Él lloraba y maldecía. Tenía los
ojos vendados, la boca amordazada y las manos y pies atadas a la silla. Lloraba
por miedo, no por dolor. Aún no lo había tocado.
Antes
de amordazarlo, gritaba furioso. Simplemente me senté enfrente y lo escuché.
Decía que tomaría venganza. Una y otra vez. Las horas pasaban y sus alardes de
rebeldía se atenuaron. Yo seguía sentado mirándolo con un vaso de agua. Cuando
me terminé el agua, le amordacé la boca.
Al
día siguiente, volví a bajar a la habitación. Él estaba durmiendo en la silla.
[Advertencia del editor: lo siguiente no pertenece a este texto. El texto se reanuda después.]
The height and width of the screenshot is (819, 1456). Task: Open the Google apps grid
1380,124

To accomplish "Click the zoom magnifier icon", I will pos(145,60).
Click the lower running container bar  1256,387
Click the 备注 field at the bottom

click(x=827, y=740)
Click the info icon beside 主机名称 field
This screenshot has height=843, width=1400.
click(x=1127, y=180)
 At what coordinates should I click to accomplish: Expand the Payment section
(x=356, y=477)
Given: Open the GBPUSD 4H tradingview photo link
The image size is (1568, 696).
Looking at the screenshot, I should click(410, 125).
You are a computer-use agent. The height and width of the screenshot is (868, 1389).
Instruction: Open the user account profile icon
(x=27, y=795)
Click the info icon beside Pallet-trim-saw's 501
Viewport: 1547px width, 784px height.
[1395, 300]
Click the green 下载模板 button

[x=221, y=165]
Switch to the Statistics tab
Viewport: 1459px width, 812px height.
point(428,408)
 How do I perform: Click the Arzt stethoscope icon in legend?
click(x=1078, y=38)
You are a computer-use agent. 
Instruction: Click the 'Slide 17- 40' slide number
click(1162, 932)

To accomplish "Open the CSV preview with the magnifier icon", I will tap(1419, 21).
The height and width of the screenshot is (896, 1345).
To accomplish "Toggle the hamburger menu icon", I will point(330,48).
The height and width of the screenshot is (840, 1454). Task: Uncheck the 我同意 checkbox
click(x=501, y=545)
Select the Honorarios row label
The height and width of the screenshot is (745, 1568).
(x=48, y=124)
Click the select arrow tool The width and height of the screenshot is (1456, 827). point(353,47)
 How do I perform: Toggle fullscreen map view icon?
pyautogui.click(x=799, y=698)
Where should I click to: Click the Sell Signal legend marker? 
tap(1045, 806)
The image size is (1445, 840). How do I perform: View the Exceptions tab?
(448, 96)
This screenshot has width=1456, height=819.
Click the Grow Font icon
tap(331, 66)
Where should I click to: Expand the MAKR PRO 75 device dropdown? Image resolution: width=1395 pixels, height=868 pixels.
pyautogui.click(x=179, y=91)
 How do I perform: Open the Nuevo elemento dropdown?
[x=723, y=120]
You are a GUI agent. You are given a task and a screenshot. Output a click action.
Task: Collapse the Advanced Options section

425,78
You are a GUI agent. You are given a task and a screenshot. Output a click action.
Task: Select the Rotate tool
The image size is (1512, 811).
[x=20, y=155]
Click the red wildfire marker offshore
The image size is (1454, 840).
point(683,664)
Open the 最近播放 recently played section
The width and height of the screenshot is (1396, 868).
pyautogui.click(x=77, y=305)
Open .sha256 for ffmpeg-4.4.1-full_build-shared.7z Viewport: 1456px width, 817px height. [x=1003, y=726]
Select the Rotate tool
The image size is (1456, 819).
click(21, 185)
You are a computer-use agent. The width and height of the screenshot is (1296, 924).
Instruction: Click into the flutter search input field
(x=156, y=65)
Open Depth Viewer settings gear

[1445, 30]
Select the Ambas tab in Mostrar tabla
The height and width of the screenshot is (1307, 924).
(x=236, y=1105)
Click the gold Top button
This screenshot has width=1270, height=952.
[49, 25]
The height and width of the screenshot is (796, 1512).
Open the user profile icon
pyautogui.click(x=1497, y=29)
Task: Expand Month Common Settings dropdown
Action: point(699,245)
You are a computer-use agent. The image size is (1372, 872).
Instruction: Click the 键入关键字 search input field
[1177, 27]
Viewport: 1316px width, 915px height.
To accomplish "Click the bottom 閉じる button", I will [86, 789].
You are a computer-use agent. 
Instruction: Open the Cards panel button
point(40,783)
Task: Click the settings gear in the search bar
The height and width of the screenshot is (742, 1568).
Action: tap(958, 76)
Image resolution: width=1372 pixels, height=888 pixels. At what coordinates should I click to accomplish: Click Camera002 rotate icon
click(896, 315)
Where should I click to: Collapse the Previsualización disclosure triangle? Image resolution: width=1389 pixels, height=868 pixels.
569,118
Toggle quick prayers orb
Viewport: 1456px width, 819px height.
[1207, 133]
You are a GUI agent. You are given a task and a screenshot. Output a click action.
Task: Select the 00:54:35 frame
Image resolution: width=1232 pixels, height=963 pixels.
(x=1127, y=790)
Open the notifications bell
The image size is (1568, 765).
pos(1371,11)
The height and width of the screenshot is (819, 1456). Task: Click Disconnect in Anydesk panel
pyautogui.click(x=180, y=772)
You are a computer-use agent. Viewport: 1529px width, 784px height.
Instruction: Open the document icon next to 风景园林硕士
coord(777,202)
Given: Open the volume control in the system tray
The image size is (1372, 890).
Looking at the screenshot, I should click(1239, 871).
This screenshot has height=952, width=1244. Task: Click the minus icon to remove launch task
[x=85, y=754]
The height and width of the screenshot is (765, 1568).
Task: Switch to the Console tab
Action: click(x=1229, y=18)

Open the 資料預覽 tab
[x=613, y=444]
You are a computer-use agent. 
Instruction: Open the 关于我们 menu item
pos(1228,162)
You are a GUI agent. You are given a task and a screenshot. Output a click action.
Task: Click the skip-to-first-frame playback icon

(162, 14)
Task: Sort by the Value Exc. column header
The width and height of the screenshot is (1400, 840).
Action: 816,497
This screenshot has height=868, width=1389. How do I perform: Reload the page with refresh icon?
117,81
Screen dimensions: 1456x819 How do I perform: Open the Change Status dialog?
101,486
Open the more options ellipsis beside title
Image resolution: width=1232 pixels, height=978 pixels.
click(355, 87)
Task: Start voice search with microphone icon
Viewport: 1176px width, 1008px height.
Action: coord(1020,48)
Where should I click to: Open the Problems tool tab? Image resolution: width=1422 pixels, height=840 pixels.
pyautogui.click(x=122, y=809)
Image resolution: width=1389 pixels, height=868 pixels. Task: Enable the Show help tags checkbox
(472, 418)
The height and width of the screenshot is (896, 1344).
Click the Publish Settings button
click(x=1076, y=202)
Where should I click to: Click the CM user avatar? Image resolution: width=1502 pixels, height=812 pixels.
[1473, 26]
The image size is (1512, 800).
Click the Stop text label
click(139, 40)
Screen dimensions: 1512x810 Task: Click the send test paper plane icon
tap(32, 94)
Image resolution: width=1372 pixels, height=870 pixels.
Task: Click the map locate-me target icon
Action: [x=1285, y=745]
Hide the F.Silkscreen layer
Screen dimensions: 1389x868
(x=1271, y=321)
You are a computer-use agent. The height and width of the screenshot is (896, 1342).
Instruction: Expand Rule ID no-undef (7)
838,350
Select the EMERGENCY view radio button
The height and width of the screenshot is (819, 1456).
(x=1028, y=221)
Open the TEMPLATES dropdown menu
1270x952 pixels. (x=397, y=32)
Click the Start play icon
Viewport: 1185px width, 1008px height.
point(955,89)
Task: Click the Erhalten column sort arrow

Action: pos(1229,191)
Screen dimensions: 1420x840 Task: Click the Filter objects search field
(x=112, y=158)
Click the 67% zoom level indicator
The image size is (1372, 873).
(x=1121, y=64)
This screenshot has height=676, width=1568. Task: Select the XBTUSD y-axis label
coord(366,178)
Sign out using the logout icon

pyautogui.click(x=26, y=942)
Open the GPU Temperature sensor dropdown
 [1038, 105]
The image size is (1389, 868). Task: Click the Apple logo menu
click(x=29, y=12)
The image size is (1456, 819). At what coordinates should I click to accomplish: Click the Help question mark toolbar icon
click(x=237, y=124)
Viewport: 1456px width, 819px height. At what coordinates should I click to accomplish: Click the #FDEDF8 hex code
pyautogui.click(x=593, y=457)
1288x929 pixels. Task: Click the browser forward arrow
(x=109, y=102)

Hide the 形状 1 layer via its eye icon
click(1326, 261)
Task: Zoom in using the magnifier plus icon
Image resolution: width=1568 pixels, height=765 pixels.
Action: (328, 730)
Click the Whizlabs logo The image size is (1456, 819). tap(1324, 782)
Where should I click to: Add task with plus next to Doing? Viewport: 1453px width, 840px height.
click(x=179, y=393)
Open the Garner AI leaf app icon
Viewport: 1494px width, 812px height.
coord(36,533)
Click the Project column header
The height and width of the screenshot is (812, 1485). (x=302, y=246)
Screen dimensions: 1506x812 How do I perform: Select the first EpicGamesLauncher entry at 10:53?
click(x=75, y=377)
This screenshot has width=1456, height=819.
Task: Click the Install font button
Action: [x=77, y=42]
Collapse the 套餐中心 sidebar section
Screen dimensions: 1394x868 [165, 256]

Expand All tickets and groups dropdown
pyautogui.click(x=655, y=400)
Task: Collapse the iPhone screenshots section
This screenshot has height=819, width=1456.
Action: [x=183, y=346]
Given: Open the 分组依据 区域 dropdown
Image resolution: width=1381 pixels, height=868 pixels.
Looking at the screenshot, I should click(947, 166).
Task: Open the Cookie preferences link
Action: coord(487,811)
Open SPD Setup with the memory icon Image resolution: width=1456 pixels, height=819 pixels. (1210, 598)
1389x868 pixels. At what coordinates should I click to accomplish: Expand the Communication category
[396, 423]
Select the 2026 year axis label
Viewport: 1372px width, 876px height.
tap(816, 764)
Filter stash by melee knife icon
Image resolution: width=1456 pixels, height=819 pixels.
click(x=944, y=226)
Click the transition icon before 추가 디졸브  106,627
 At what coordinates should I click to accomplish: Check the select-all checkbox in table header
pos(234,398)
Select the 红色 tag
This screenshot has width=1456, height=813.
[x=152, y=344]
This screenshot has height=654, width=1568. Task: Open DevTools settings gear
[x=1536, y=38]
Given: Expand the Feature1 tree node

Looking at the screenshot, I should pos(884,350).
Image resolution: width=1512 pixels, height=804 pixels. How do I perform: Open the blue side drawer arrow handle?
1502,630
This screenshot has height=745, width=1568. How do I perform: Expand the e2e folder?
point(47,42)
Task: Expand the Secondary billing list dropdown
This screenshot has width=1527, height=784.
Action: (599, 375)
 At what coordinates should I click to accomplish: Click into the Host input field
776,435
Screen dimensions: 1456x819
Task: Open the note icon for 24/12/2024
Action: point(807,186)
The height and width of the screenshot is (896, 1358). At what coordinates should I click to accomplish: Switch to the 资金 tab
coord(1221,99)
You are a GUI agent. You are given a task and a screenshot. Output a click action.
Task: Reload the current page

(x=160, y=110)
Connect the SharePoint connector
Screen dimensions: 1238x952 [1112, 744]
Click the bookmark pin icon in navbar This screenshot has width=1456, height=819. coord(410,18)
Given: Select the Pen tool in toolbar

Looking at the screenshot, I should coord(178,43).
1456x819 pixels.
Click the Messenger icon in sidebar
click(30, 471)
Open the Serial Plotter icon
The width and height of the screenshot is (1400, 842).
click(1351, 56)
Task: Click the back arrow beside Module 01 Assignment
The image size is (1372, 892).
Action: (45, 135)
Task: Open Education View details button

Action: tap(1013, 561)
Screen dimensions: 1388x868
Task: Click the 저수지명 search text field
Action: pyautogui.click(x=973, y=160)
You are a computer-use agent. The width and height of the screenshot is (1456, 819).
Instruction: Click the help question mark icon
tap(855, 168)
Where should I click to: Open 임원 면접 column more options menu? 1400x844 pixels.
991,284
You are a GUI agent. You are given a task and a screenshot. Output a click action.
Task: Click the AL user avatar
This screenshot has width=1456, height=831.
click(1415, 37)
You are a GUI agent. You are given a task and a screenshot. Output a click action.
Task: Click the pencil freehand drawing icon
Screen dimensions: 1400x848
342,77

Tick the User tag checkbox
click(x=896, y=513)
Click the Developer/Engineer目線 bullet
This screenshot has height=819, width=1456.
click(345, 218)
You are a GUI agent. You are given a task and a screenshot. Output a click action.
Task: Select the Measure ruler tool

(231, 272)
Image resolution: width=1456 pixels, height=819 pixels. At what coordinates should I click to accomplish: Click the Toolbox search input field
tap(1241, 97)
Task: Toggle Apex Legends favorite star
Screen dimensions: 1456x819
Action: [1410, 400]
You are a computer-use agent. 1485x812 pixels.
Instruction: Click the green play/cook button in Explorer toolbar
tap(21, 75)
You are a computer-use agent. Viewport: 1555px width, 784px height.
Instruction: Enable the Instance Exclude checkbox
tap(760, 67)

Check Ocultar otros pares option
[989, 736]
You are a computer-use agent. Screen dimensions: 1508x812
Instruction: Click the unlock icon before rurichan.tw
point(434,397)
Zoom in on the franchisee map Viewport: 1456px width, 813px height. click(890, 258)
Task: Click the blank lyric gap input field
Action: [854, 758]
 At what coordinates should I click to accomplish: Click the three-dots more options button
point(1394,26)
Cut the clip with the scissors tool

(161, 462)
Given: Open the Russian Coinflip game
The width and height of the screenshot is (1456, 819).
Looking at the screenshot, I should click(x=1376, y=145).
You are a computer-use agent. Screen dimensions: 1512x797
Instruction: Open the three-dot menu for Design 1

Se despertó al cerrar la puerta. Se tensó y volvió a llorar. Le quité la
mordaza y le di de beber y comer. No mucho. Le pregunté que sentía y no me
respondió. Le quité la venda de los ojos y me senté enfrente de él. Miró cada
esquina que pudo, la mesa con los utensilios, los cubiertos que estaban en mi
plato y luego me miró a los ojos. Su único ojo estaba inyectado en sangre. El
otro sólo era una cuenca vacía con una herida que curé. Poco a poco los fue
cerrando por el sueño. La droga estaba surtiendo efecto. Le vendé los ojos de
nuevo y salí de allí.
Así
fueron pasando los días y poco a poco él se fue adaptado a mí. Yo seguía con
mis experimentos. Cada vez más agresivo y a su vez, necesitaba menos drogas
para dormirlo. Había perdido el sentido del dolor. Cuando lo miraba no podía
pensar que fuese humano.
A
partir del segundo mes, empezó a comportarse de manera distinta. Cuando le
quitaba las ataduras, no se movía. Seguía sentado y sin abrir los ojos. No
movía ningún músculo e incluso permanecía relajado cuando le inyectaba pequeñas
dosis de magia. Era sorprendente. Un ser que había conseguido retener en su
cuerpo tal cantidad de magia y sin mutar. Aquello era… impresionante.
Luego,
al quinto mes, le dejé levantarse. No se tenía en pie. Le ayudé a lavarse, lo
arreglé. Yo seguía absorto, pero él había mostrado interés sobre mis actos. No
respondí. Aquello era parte de mis investigaciones. Él lo sabía, pero ahora no
se acordaba. Luego, abrí un pequeño baúl que había detrás de su silla. Dentro
había un pequeño saquito. Le dije que abriese los ojos. Puse una pequeña piedra
roja en su mano, en la otra un tintero y una pequeña libreta con las hojas en
blanco. Luego salí de la habitación. Y después de mucho tiempo, no cerré la
puerta con llave.
Al
día siguiente, me lo encontré de pie. Aun a pesar de estar escuálido, era
bastante alto y corpulento. Tenía las rodillas magulladas, igual que las manos.
Su rostro cubierto de tinieblas, se giró hacia mí. Donde antes había una cuenca
vacía, ahora había una luz tenue roja y de allí brotaba un líquido negro. El
experimento había sido un éxito. Aquel hombre ya no era un humano. Había
sobrevivido a una sobreintoxicación mágica con fuerza de voluntad.
-Me
voy… -dijo con un susurro.
Me
aparté de la puerta y le dejé ir. Entré a la habitación y vi el baúl repleto de
aquel líquido negro. Magia destilada y refinada. Me quité el clerman y dejé el
rosario de la Iglesia del Padre encima la mesa. Y caí en el vicio que consumía
mi cuerpo. No me quedaba mucha magia, así que preparé distintas dosis para
suministrarme más tarde. Me pinché una como capricho y cogí dos dosis más.
Escondí el resto en compañía de mis pertenencias en el fondo del lago que había
al lado de la casa. Y marché a Villa Vigía.